My neighbor came over for some of my famous no-packaging vegetable stew
yesterday. She said she was overwhelmed with how delicious it tasted. I made
two stews. Here are the ingredients:

Stew 1: Black beans, potatoes, cabbage, nutritional yeast, epizote, zucchini,
water.

Stew 2: Split peas, chard, zucchini, nutritional yeast, water.

Both were topped with onion, nuts, cucumber, and nuts. Salt to taste.

The beans, peas, nuts, and salt were from bulk from my local coop (filling
containers I brought). All other ingredients from my CSA or the local farmers
market.

Maybe a quarter cup of scraps to compost. Zero to a landfill.

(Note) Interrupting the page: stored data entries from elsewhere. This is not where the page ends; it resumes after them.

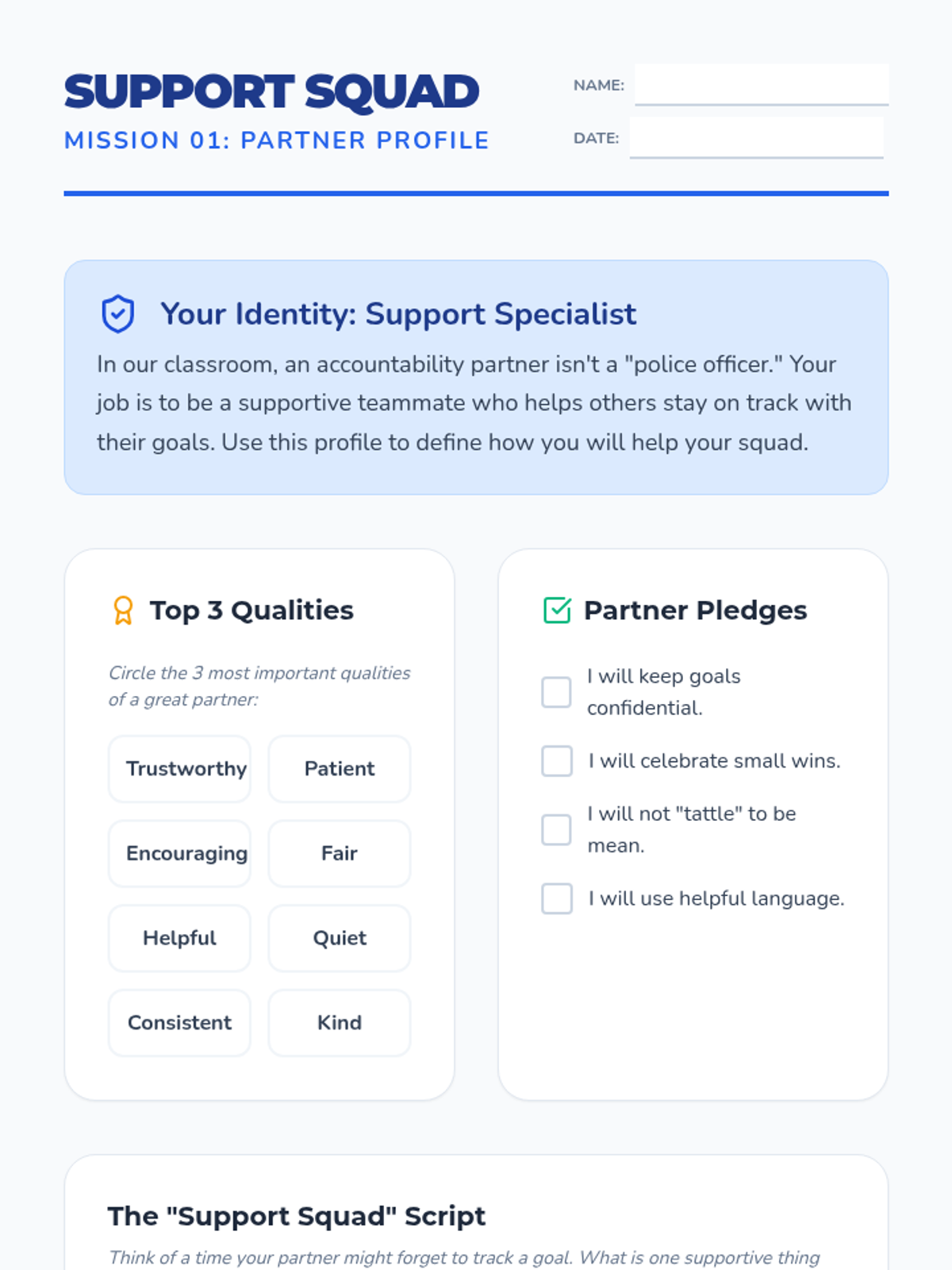Pick the Encouraging quality
The image size is (952, 1270).
180,853
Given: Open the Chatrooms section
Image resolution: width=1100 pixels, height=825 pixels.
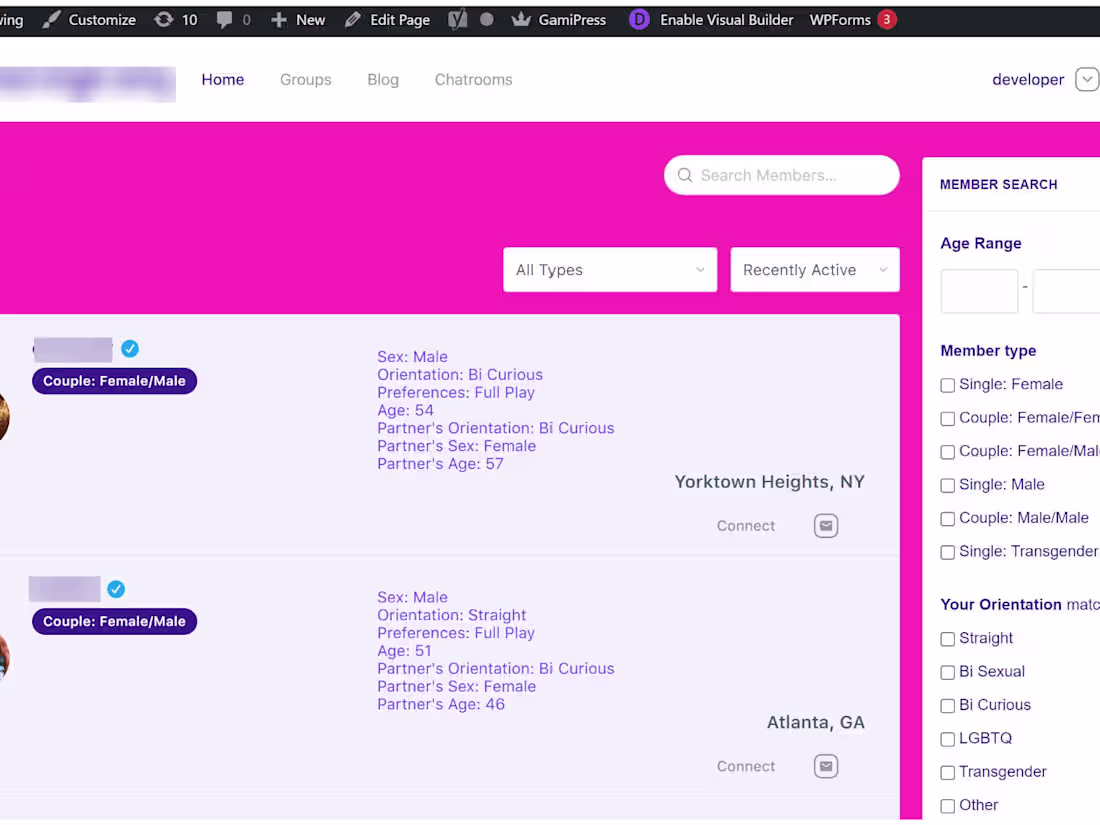Looking at the screenshot, I should coord(473,79).
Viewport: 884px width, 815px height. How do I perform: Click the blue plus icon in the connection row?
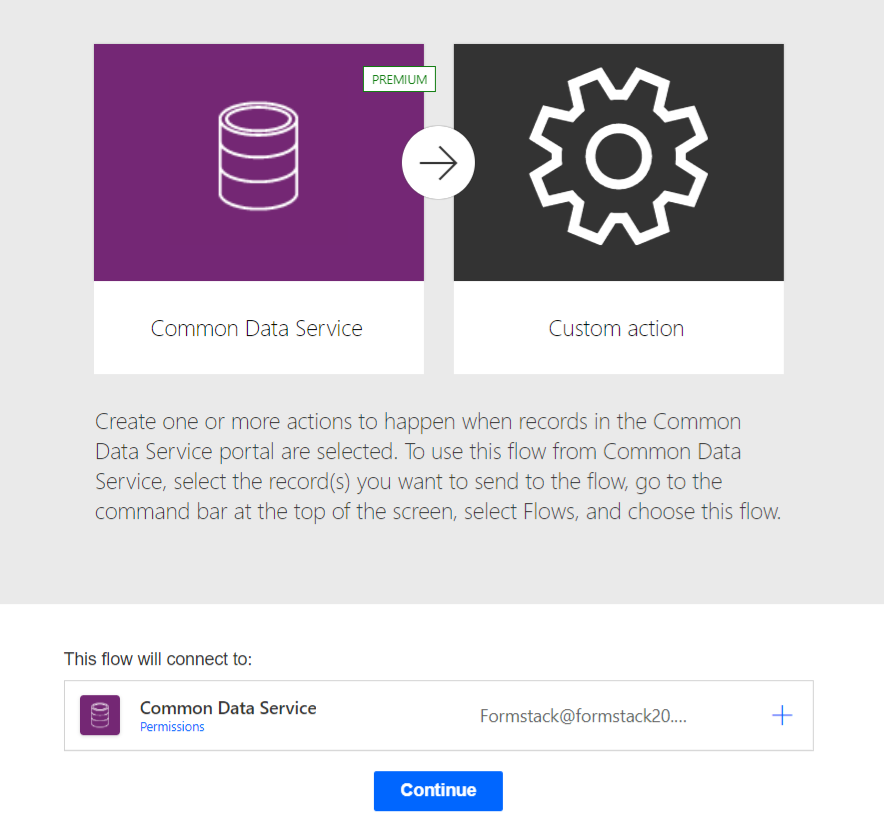click(782, 715)
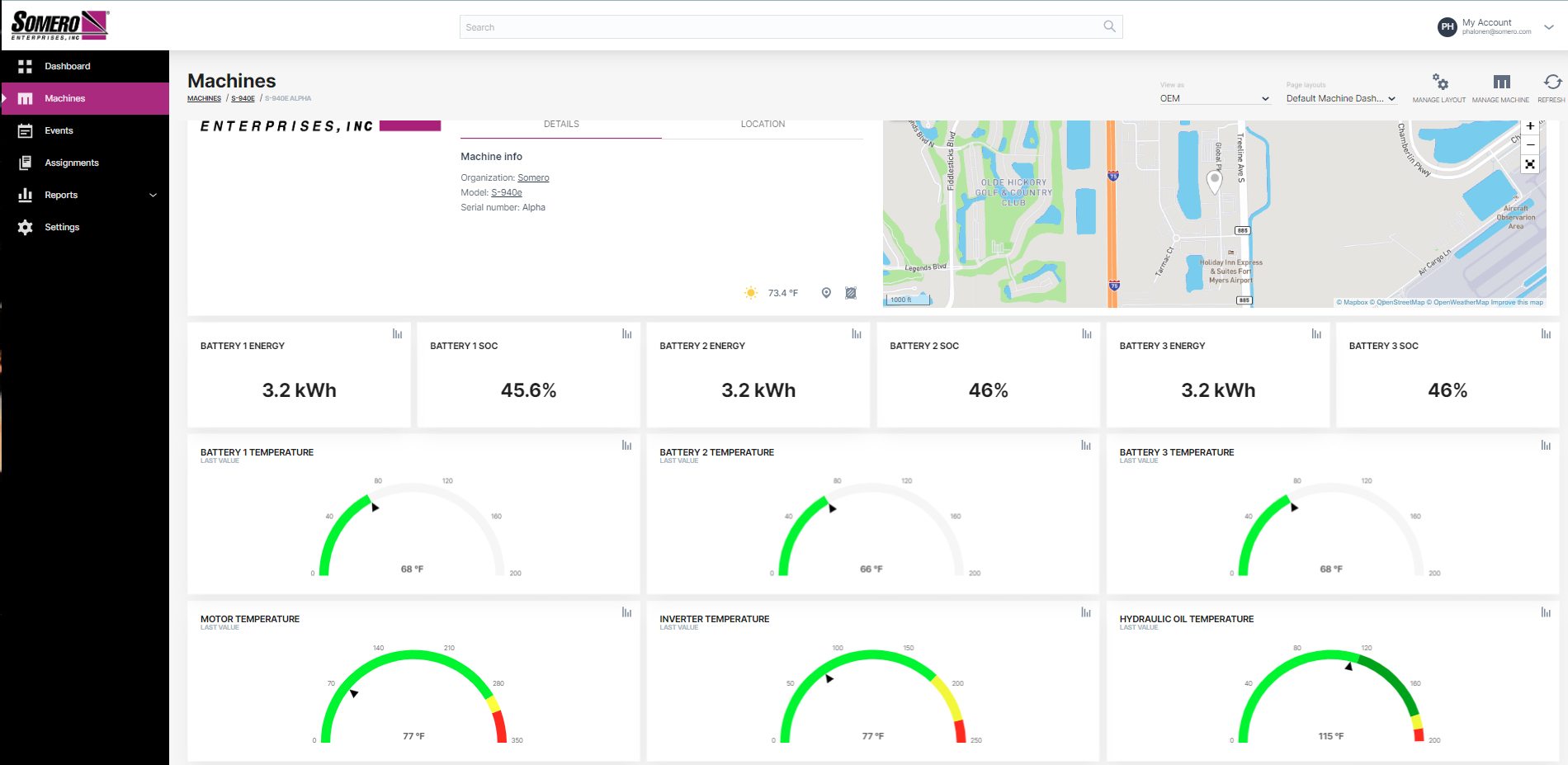
Task: Open the Somero organization link
Action: click(533, 178)
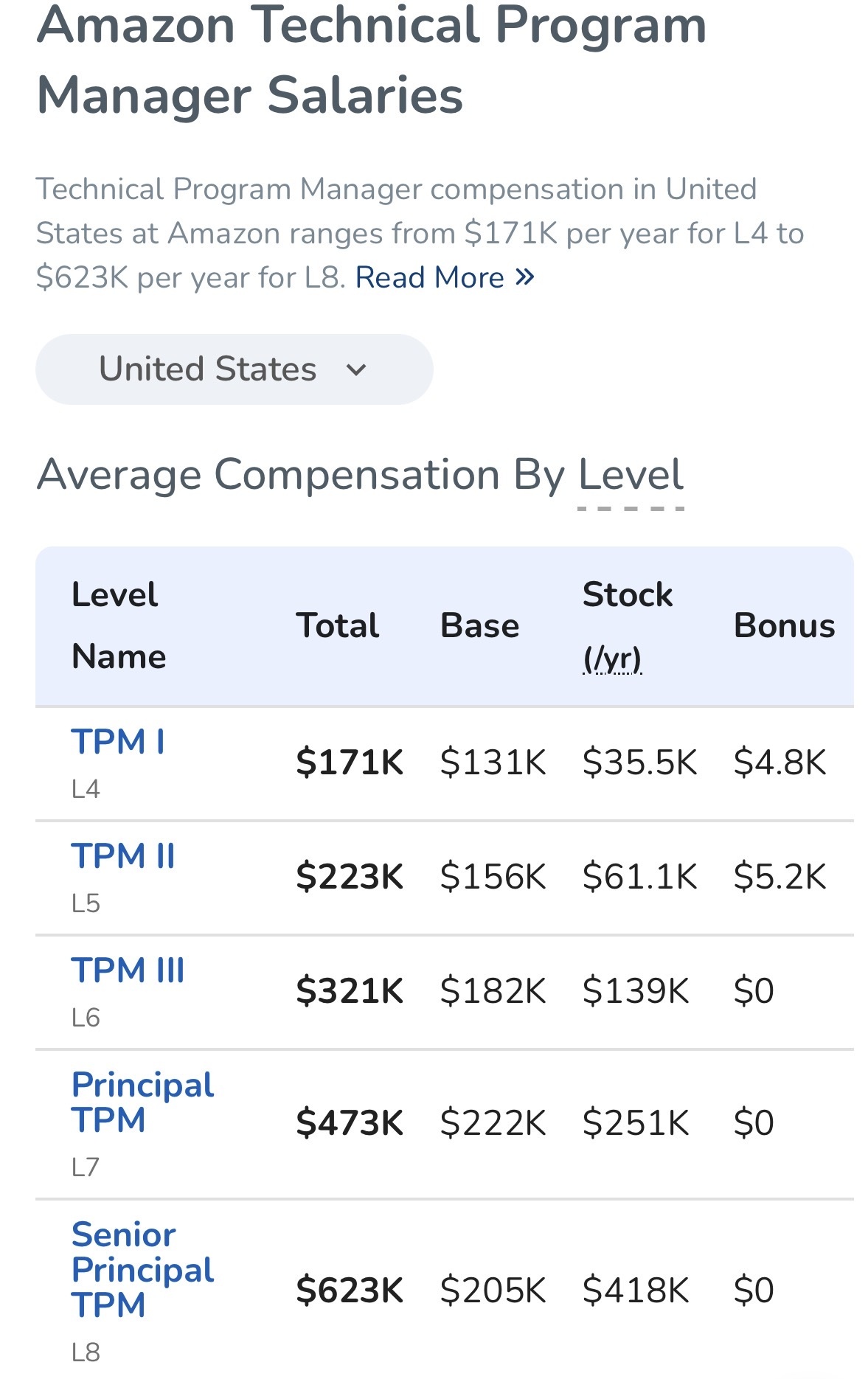Click the $222K base for Principal TPM
This screenshot has height=1379, width=868.
[493, 1123]
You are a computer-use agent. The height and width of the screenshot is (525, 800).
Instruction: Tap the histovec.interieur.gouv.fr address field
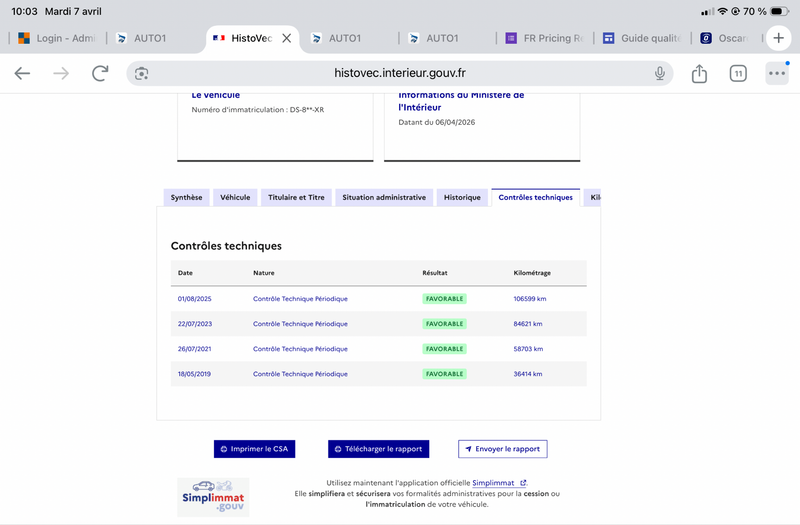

Dessert was nectarines that I couldn't help but say, "I can't believe anyone
eats ice cream" they tasted so good. Appetizers were tomatoes from my CSA and
greens from my windowsill garden.

Total cost: maybe $10 worth of food, enough to eat for 7 to 10 meals.

Now I eat like this all the time. Anyone in or around Manhattan interested in
sampling, I'm easy to find. Email me and come over for some famous no-
packaging vegetable stew. Especially mid to late summer when I have trouble
keeping up with all the CSA vegetables.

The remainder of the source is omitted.